Optional sanity check

Put a Button (under a CanvasLayer, G2.4) over your gameplay area. Handle the world attack in _input and click the button — the world also attacks, because _input saw the event before the UI. Move the handler to _unhandled_input and the button click no longer leaks to the world. That is the UI-consumes-first reason for _unhandled_input.

Self-check quiz

Q1 — Why query an action like \"jump\" instead of checking for the physical Space key directly?

A. Querying keys is not possible in Godot. B. Actions decouple intent from device, so the same code supports rebinding, gamepads, and different keyboard layouts; a hardcoded key supports none of that. C. Actions are faster to query. D. Space is reserved by the engine.

Reveal answer

B. The InputMap maps an action to one or more physical inputs, so gameplay code expresses intent and the mapping (and the player's rebinds, and gamepad bindings) is handled separately. A is false (you can read raw keys; it is just inflexible). C is not the reason. D is false.

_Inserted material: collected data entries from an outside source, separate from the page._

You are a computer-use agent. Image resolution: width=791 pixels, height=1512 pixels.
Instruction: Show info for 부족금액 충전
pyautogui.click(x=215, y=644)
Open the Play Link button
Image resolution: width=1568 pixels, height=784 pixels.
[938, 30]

Q2 — You want a character to walk while a key is held. Which query, in which callback?

A. is_action_just_pressed in _ready. B. is_action_pressed (or get_vector) polled each frame in _physics_process. C. is_action_just_released in _input. D. A signal connected to the key.

Reveal answer

B. Continuous, held movement is a state checked every physics frame; is_action_pressed (or get_vector for a direction) in _physics_process is the idiom. A runs once and tests an edge. C tests release. D is not how held movement is read. The held-vs-edge distinction is the point.

Q3 — A click on an open menu also triggers a world action behind it. The world handler is in _input. Fix?

A. Move the handler to _unhandled_input, so the UI consumes the click first and only unconsumed events reach gameplay. B. Disable the menu while playing. C. Use is_action_pressed instead. D. Nothing; this is unavoidable.

Reveal answer

A. _input sees events before the UI, so gameplay fires even when a menu should have eaten the click; _unhandled_input runs only on events nothing consumed, letting the UI intercept first. B breaks the feature to dodge the bug. C changes the query, not the ordering problem. D is false — _unhandled_input is exactly the fix.

Integration question

Q4 — open

A character reads movement with if Input.is_key_pressed(KEY_W): position.y -= 5 (and similar for each direction) in _process, and fires its attack from _input. Players report: the controls cannot be rebound and do nothing on a gamepad; diagonal movement is faster than straight; movement speed varies by monitor; and clicking a pause-menu button also swings the weapon. Map each complaint to a concept from this chapter (and G2.1/L1.6) and give the corrected approach.

Reveal expected answer

No rebinding / no gamepad comes from reading raw keys (is_key_pressed(KEY_W)) instead of actions; defining move_*/attack in the InputMap and querying those decouples intent from device, enabling rebinds and controllers. Diagonals faster is the un-normalized-vector bug (L1.6): summing per-key offsets yields a length-1.41 diagonal. Using Input.get_vector("left","right","up","down") returns a normalized vector, so all directions move at one speed. Speed varies by monitor is the frame-rate-dependence bug (G2.1): a fixed -= 5 per _process frame moves more on faster displays. Move movement to _physics_process and scale by delta (position += dir * speed * delta). The menu click also attacks is the input ordering bug: handling attack in _input runs before the UI; move it to _unhandled_input (and call set_input_as_handled() when consumed) so the menu Button eats the click first. Corrected, movement is Input.get_vector(...) * speed * delta polled in _physics_process, and attack is an action handled in _unhandled_input — each complaint resolved by matching the input mechanism to the intent and respecting the engine's ordering.